As the election clock ticks down, Allied Health Aotearoa New Zealand is putting the needs, expertise, and potential of the allied health workforce squarely in front of our political decision-makers. AHANZ has developed a suite of four focused policy papers that together set out a simple message: allied health is essential to delivering a strong, equitable, community-based health system — and the next Government must enable that. Those policy papers - on joined-up community care, prevention, visibility, and reaching everyone, everywhere – are the backbone of AHANZ’s election advocacy. They now form the basis of a manifesto document that AHANZ will send to all the Parties, urging them to include our recommendations into their own health policies.

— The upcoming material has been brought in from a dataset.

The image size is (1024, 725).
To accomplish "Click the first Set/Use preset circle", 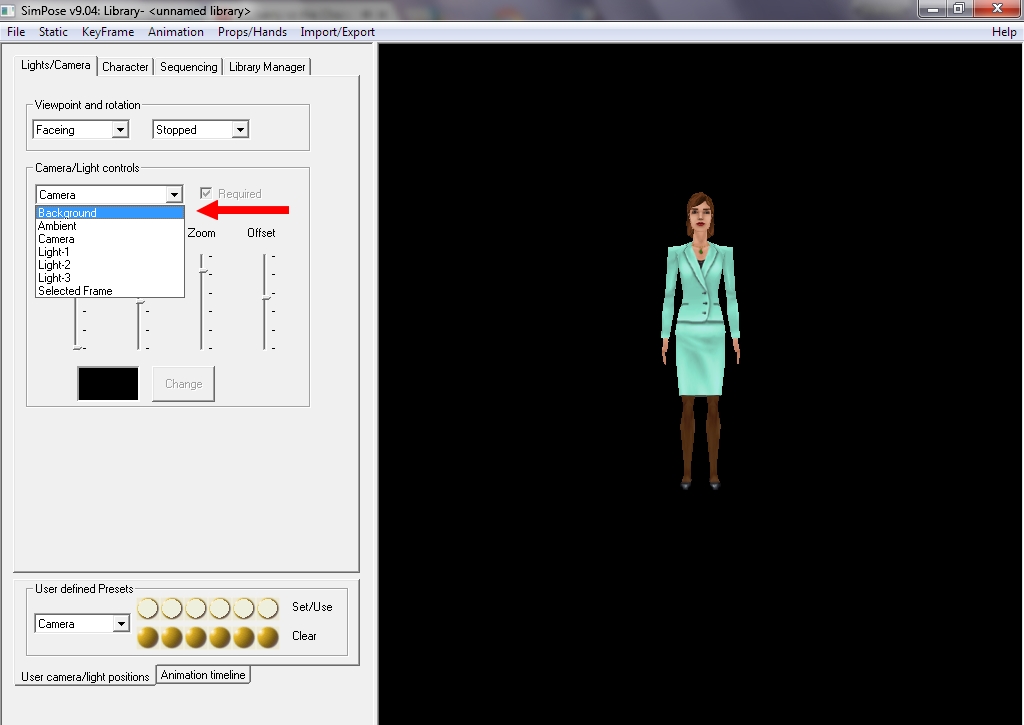I will point(148,608).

AHANZ Executive Committee member, Alison Molloy, says the papers and the manifesto reflect what members have been telling AHANZ. “We have the workforce, the capability, and the evidence. What we’ve lacked is appropriate system design. These papers make that case clearly and powerfully.” 1. Joined-up, community-based care spells out how the allied health workforce can relieve pressure on GPs and hospitals, and why Tier 1 care must be team-based and locally delivered. 2. Prevention first highlights that preventable conditions are driving unsustainable demand. Allied health can address that, but people can’t access services that are unfunded and unaffordable. 3. Better information and visibility is AHANZ calling for proper reporting, shared digital systems, and visibility in workforce planning. 4. Reaching everyone, everywhere reinforces equity as the defining challenge. Alison puts it simply: “We understand this Government is mostly focused on health targets as they relate to hospitals and EDs. But we still need to advocate strongly for allied health and the role we can play, and the value we bring." We want to use every possible opportunity to push for a future where allied health is finally recognised as the engine room of a modern, accessible, prevention-centred health system.